Data to process:
□ □ □

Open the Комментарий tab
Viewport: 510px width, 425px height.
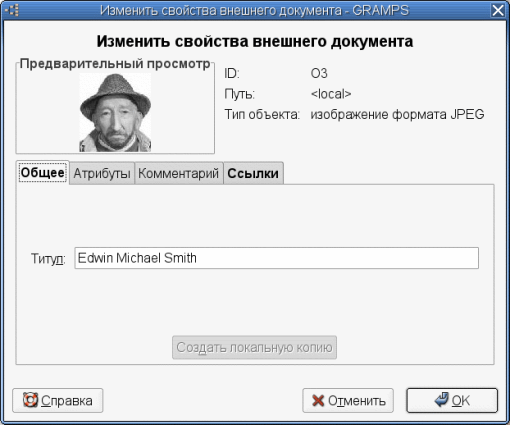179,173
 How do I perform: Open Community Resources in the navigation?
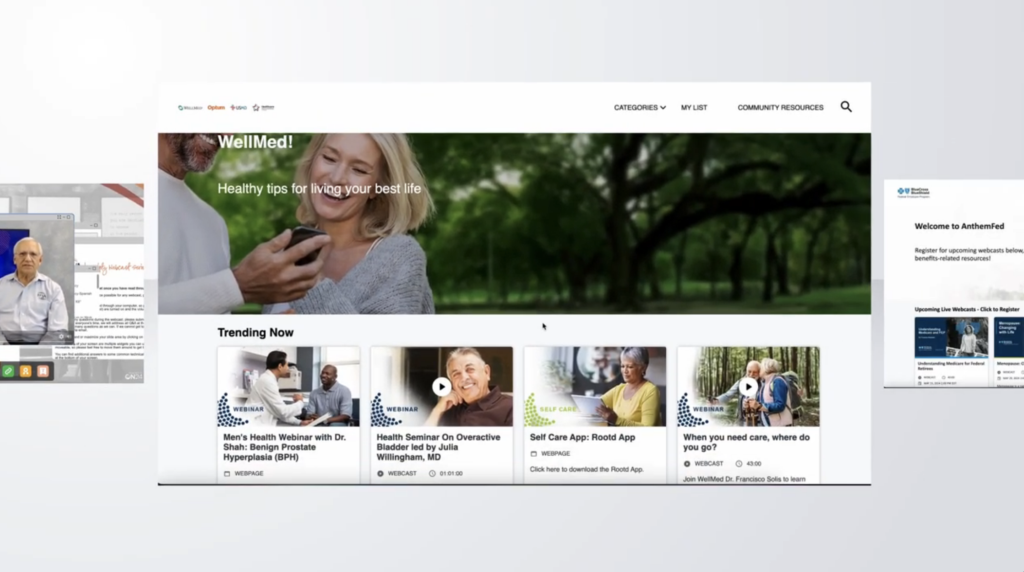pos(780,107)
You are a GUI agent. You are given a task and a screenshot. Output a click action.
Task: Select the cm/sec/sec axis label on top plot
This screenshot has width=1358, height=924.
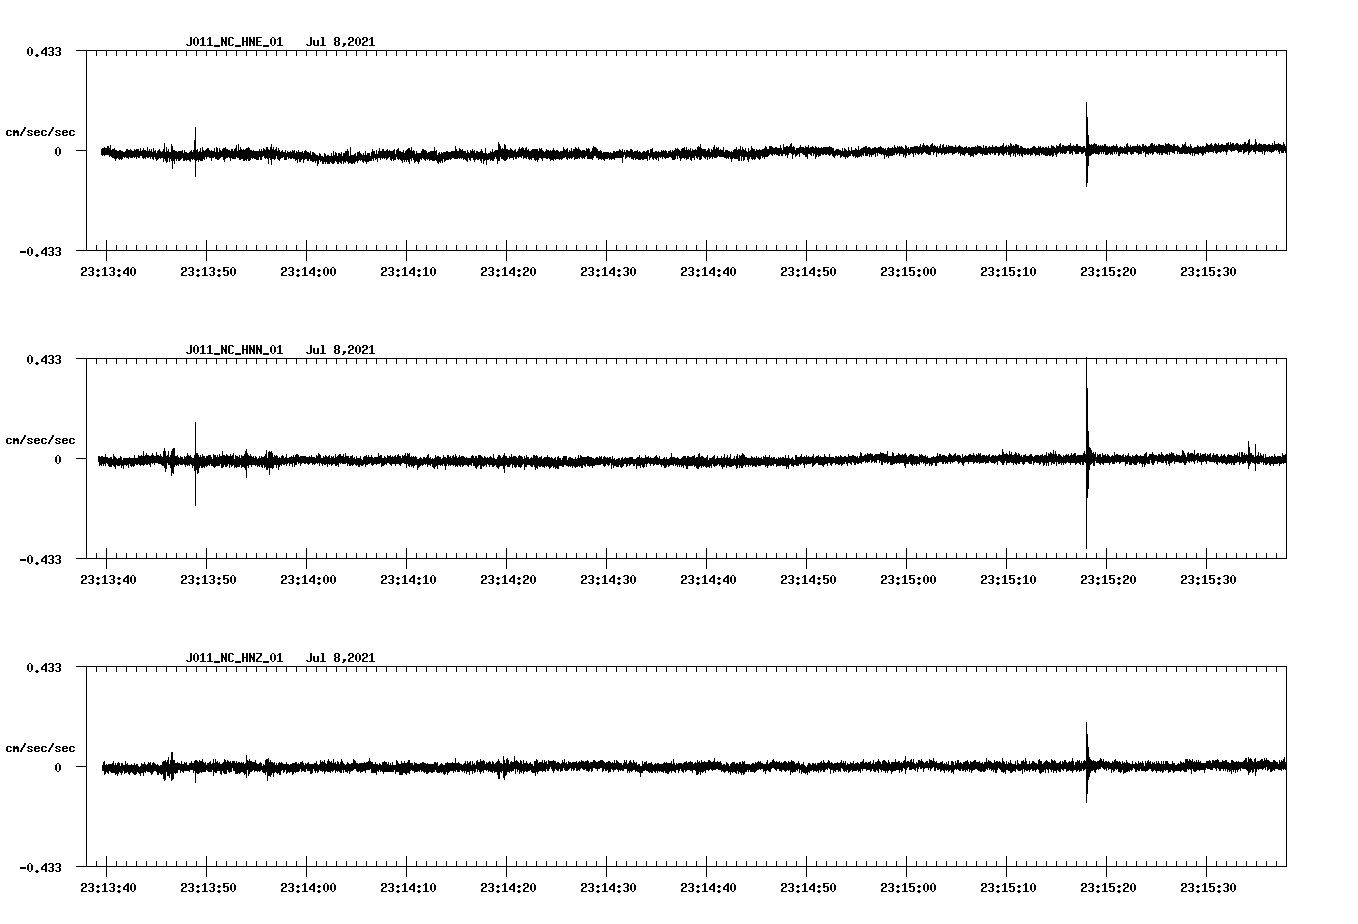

□ □ □

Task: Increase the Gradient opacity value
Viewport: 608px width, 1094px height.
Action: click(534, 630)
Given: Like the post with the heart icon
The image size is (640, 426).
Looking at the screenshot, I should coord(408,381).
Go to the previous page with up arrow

□ □ □

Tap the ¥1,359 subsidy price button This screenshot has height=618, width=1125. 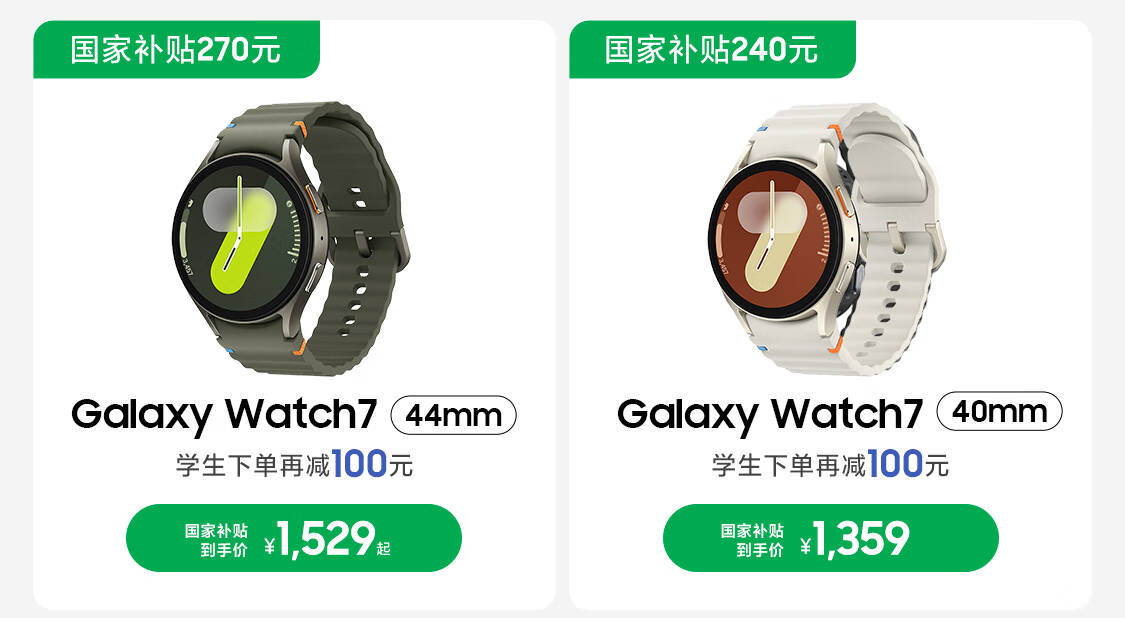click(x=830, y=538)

□ □ □

Update the part that opens with the line containing "Open the Комментарий tab" and closes with the line containing "This screenshot has width=1358, height=924." by changing "screenshot" to "screen capture", and leave everything else as it is. Omit the pictures from your answer.

Finished answer:
Open the Комментарий tab
Viewport: 510px width, 425px height.
179,173
 How do I perform: Open Community Resources in the navigation?
pos(780,107)
You are a GUI agent. You are given a task and a screen capture. Output a click action.
Task: Select the cm/sec/sec axis label on top plot
This screen capture has width=1358, height=924.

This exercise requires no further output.